Random access to gzipped files?


I have a very large file compressed with gzip sitting on disk. The production environment is "Cloud"-based, so the storage performance is terrible, but CPU is fine. Previously, our data processing pipeline began with gzip -dc streaming the data off the disk.

Now, in order to parallelise the work, I want to run multiple pipelines that each take a pair of byte offsets - start and end - and take that chunk of the file. With a plain file this could be achieved with head and tail, but I'm not sure how to do it efficiently with a compressed file; if I gzip -dc and pipe into head, the offset pairs that are toward the end of the file will involve wastefully seeking through the whole file as it's slowly decompressed.

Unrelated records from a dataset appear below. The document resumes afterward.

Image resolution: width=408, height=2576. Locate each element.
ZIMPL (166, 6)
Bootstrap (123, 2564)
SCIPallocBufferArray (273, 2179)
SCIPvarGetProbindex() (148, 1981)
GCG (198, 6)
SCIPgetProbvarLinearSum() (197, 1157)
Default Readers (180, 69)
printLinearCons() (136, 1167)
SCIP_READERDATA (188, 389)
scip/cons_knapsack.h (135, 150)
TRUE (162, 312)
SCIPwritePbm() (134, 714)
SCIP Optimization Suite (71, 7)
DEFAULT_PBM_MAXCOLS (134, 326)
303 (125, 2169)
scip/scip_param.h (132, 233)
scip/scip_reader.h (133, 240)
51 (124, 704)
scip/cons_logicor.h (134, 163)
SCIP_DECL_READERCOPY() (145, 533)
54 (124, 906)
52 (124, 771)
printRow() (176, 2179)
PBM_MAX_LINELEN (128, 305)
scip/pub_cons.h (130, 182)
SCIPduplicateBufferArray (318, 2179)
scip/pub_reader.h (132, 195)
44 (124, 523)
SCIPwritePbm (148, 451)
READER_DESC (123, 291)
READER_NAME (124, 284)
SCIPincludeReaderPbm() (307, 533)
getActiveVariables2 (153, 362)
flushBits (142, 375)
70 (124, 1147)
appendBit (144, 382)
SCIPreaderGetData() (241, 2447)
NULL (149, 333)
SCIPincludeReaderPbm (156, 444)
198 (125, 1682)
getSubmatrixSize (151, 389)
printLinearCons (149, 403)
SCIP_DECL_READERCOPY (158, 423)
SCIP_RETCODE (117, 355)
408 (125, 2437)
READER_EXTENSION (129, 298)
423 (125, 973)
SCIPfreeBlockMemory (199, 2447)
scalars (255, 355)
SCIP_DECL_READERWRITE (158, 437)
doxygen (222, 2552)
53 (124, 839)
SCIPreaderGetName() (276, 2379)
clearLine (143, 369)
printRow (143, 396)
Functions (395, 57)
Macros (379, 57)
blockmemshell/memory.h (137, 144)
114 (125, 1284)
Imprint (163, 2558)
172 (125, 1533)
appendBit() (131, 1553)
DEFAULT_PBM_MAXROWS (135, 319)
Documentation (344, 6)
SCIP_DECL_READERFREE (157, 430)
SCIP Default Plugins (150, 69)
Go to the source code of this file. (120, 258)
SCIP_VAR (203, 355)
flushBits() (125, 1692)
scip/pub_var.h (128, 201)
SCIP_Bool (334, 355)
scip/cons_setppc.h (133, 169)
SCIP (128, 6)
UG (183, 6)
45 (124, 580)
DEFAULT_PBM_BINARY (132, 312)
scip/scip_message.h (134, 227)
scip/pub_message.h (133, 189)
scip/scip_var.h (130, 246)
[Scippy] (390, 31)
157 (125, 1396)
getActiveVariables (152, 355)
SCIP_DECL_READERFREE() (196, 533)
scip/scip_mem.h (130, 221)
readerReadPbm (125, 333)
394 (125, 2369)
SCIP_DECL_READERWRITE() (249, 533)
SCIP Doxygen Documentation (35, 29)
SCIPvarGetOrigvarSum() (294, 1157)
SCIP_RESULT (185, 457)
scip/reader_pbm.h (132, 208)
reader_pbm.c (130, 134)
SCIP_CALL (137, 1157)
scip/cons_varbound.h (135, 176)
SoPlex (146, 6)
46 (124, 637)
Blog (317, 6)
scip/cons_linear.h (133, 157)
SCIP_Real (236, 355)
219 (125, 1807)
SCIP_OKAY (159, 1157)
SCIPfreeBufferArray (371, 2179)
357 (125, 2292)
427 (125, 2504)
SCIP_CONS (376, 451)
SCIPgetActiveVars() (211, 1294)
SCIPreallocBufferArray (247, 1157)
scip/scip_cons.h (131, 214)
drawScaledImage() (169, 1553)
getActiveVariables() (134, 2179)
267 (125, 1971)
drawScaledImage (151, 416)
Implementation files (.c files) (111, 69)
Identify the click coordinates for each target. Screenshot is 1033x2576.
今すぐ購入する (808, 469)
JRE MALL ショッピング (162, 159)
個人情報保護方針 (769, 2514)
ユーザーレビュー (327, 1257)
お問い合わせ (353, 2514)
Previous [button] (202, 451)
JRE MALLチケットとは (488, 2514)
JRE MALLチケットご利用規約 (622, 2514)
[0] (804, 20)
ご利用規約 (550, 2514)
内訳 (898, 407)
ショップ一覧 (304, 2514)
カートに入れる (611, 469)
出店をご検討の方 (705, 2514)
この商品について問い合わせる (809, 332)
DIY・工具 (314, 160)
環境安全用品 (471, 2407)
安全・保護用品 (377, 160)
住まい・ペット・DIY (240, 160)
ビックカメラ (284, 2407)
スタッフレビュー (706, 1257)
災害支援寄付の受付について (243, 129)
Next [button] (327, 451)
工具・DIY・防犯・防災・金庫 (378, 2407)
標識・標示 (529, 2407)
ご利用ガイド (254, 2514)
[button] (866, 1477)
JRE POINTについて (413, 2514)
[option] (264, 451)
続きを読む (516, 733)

So my question is really about the gzip algorithm - is it theoretically possible to seek to a byte offset in the underlying file or get an arbitrary chunk of it, without the full implications of decompressing the entire file up to that point? If not, how else might I efficiently partition a file for "random" access by multiple processes while minimising the I/O throughput overhead?


Solution

  • You can't do that with gzip, but you can do it with bzip2, which is block instead of stream-based - this is how the Hadoop DFS splits and parallelizes the reading of huge files with different mappers in its MapReduce algorithm. Perhaps it would make sense to re-compress your files as bz2 so you can take advantage of this; it would be easier than some ad-hoc way to chunk up the files.

    I found the patches that are implementing this in Hadoop, here: https://issues.apache.org/jira/browse/HADOOP-4012

    Here's another post on the topic: BZip2 file read in Hadoop

    Perhaps browsing the Hadoop source code would give you an idea of how to read bzip2 files by blocks.